「これで……ッッ、俺の勝ちだメイソンッッ」
そう叫び剣を構え闘志の塊となって俺に向かってくるルークを俺はどうにも他人事のように感じていた。
ろくに構えもとらずただここで倒されることを運命として受け入れるかのように、ただ立っていた。

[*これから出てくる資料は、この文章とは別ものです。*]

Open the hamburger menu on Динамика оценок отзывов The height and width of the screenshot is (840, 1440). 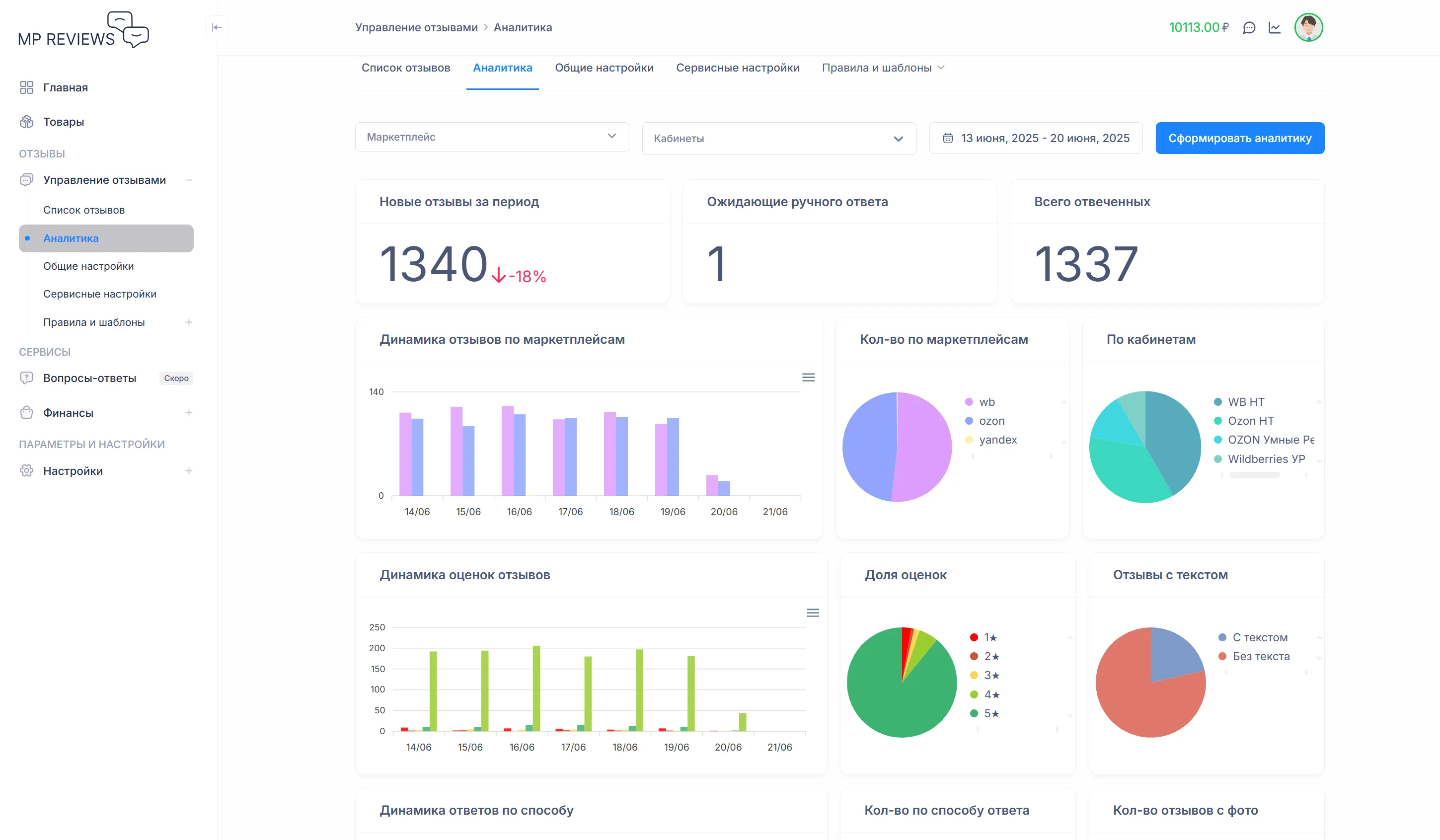pyautogui.click(x=813, y=612)
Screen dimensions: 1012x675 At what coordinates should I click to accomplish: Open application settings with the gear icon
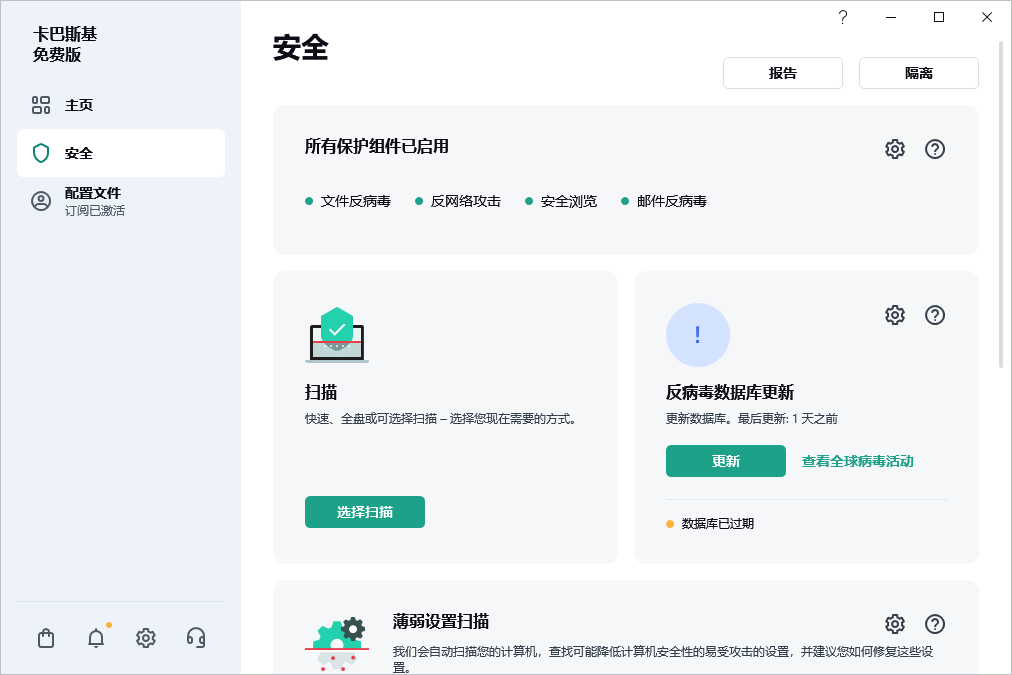(x=146, y=637)

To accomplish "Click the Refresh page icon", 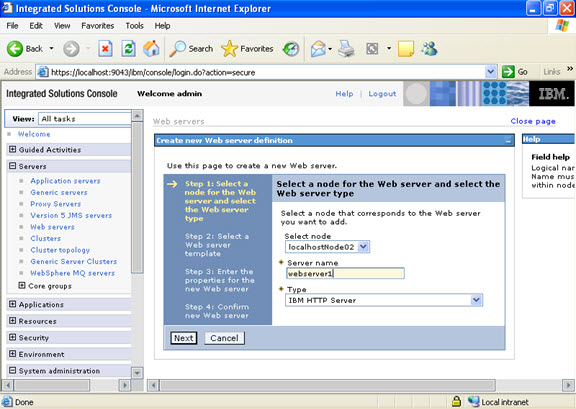I will tap(129, 49).
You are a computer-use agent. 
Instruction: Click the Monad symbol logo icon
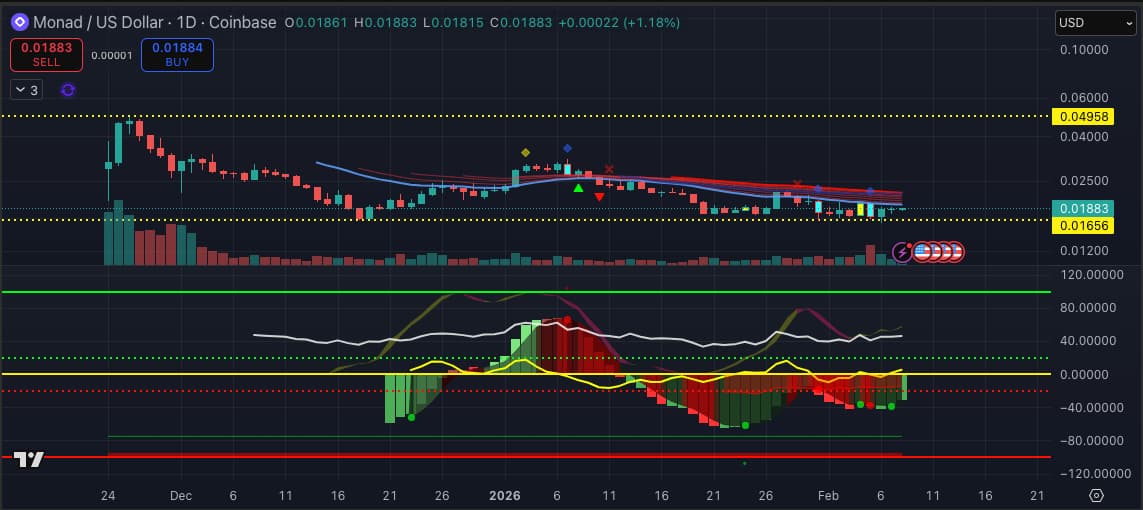(19, 22)
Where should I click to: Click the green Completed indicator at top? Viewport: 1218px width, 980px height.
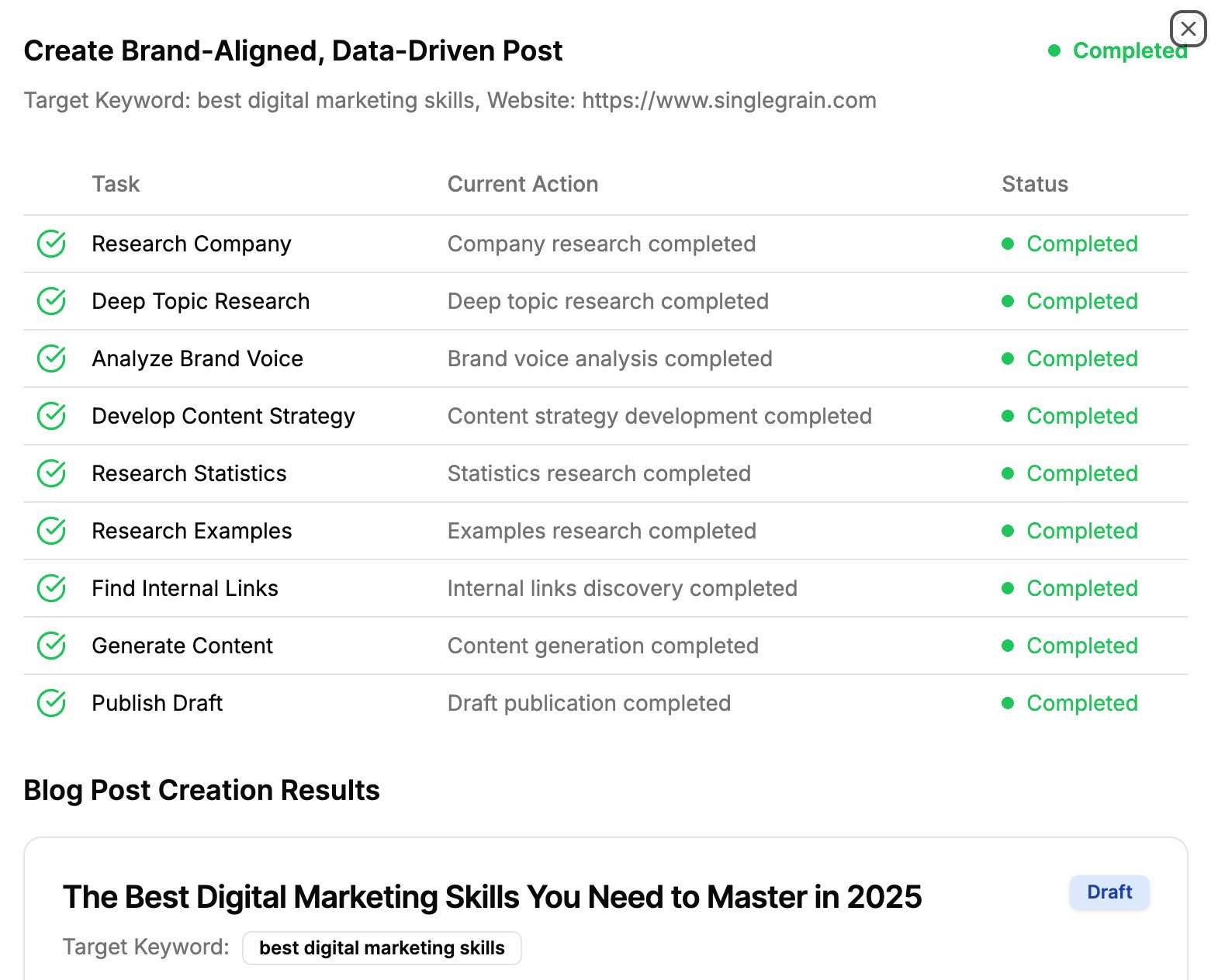pyautogui.click(x=1118, y=50)
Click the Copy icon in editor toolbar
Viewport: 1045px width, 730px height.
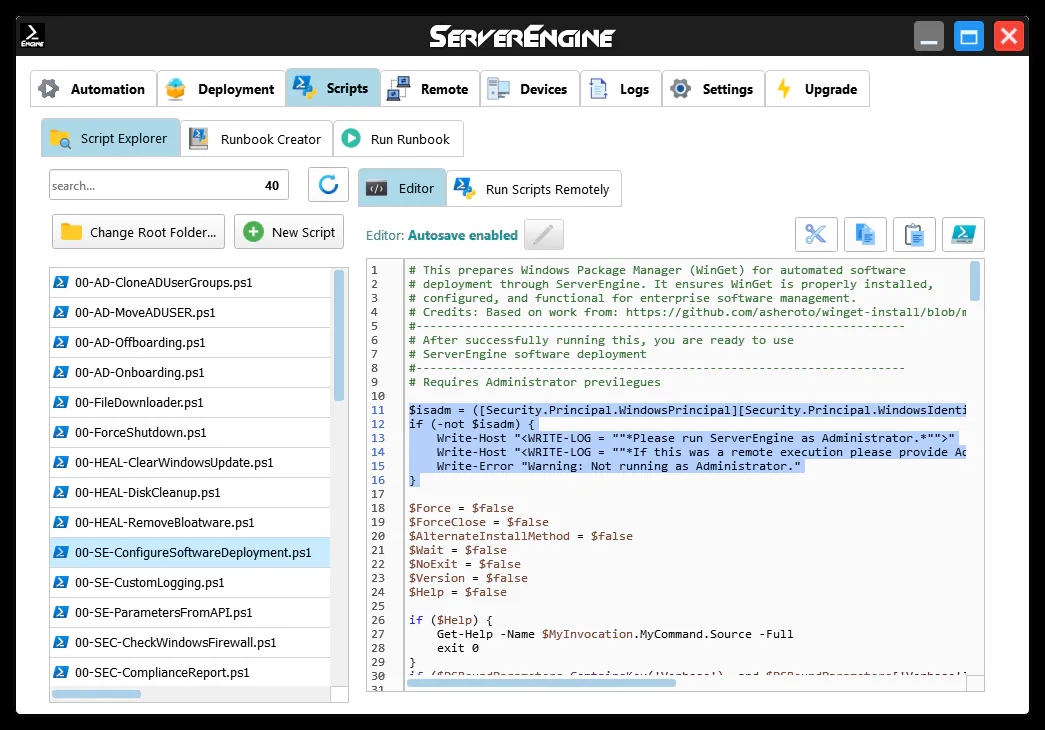(865, 234)
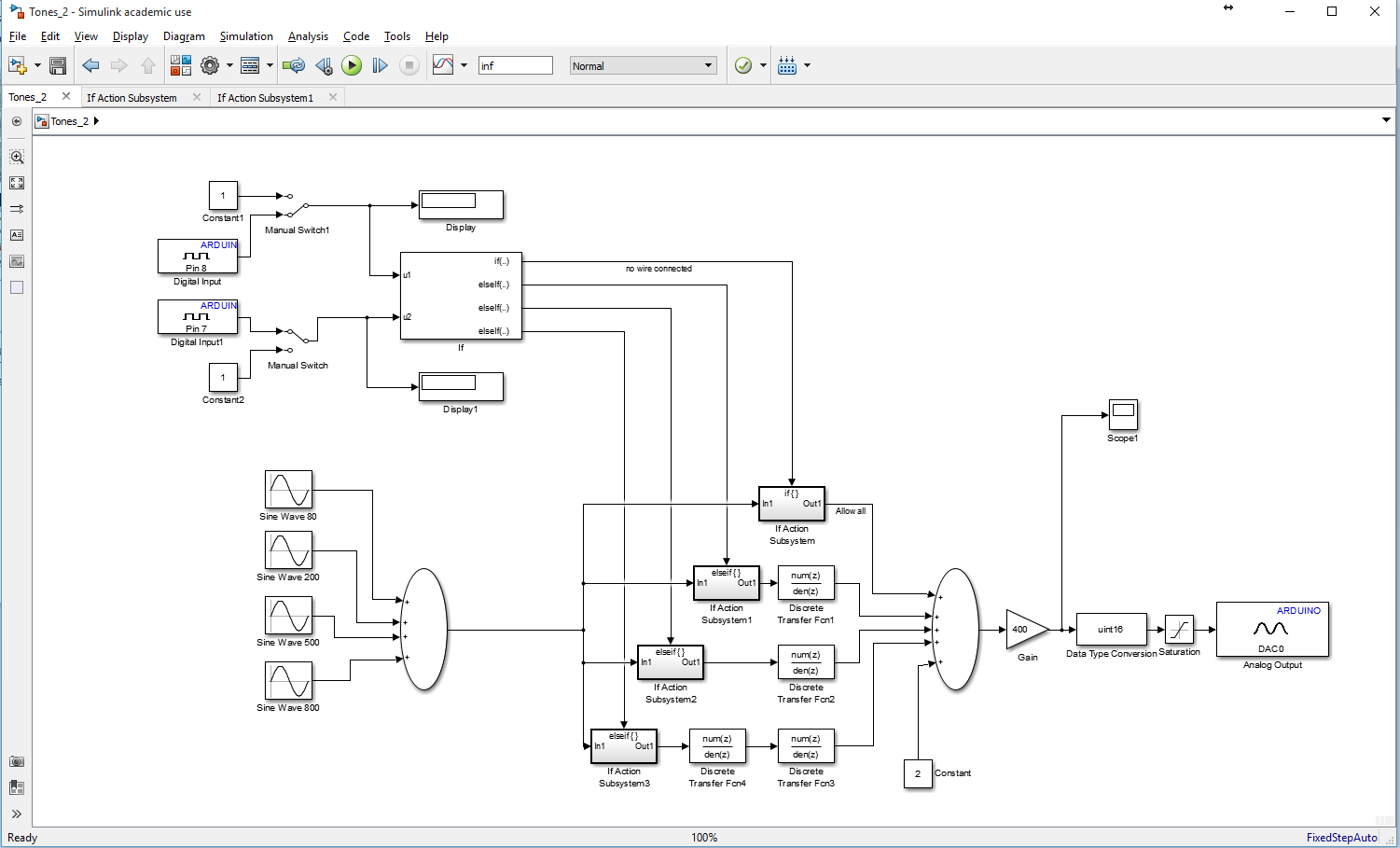
Task: Set simulation stop time in the inf field
Action: pyautogui.click(x=515, y=65)
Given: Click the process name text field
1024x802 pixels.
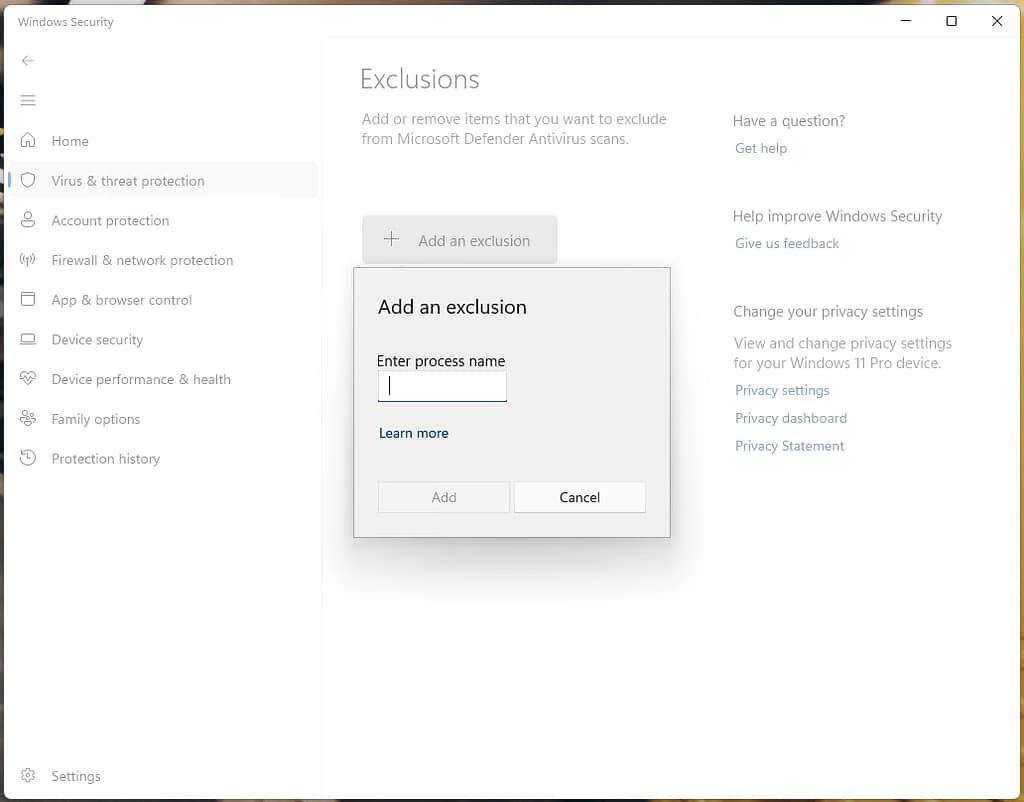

ルークの渾身の一撃をもろに食らい吹っ飛びながら諦めの言葉を呟いていた。
俺も昔はあんな風に感情そのままに一太刀一太刀を振るえていたのだろうか。闘志を燃やし己の道を突き進むことに、腕を上げていくことに喜びを感じていたのだろうか。
「もう、良い……」
疲れたのだ、俺は。
才能ある者達に抜かされ貶されることを怖れ剣帝として生きることはもう疲れた。これが潮時だろう。剣帝の名を次世代に託すときなのだろう。
ここでこの才能ある者に敗けて終わりにしよう。俺はよく頑張ってきた。一度も負けずに、剣帝の名を守ってきた。
無敗の男として何年もの間、たった一人で、剣を振るい続けてきた。もう充分な筈だ。
吹っ飛ばされ瓦礫の山に突っ込んで、あぁこのまま意識でも飛ばしてしまえば終わるのかと目を閉じた。
「お前、弱くなったな」
ルークの言葉が耳に届いた。
それは嫌味ではなくルークの心からの言葉。
弱くなった?そうだろうな、お前には分かるまい。天才にはなれない凡人の気持ちが。終わらせたいんだ、さっさと勝利の叫びでも上げろ。
「お前なんか倒しても、剣帝になれねー」
黙れ小僧。もういいだろう、何がしたいんだ。
俺は破れたんだ。それでいいだろう。
「めんどくせぇこと考えてんじゃねぇ!
剣帝だろ!メイソン!お前との闘いを俺がどれだけ待ってたと思ってんだ!」
面倒くさいこと?あぁ、考えている。
お前のように、ただ感情ままに剣を振るえたのはいつだったか、とな。あの頃の俺はただ強さを求めていた。剣を振るうこと事態が楽しくて幸せで。剣帝に憧れ、敬い、焦がれ……。剣帝と名乗るためお前のような天才には分からないであろう努力をし続けた。剣を愛していた。
……もうそんな経験は二度とないだろうが。
「お前は俺の英雄で、憧れなんだよ……!!」
英雄、俺が?
笑わせる。
「こんな無様に敗けてんじゃねぇよ!!」
カチャッと剣の刃の向きを正す音がした。
また向かってくるつもりか小僧。
……いつかお前は英雄になれるだろう。俺は、お前が羨ましい。
そのお前が俺を憧れと呼ぶのなら。
俺はお前のその言葉に答えてやろう。
一度膝を折ったことを剣帝としての恥と呼ぶのなら
剣帝の名を棄ててでも良い。
「……俺は今、剣帝の名を棄てる。
ただの一剣士として!俺の名を侮辱した貴様を許しはしない!」
望み道理憧れとしてお前を倒してやろう。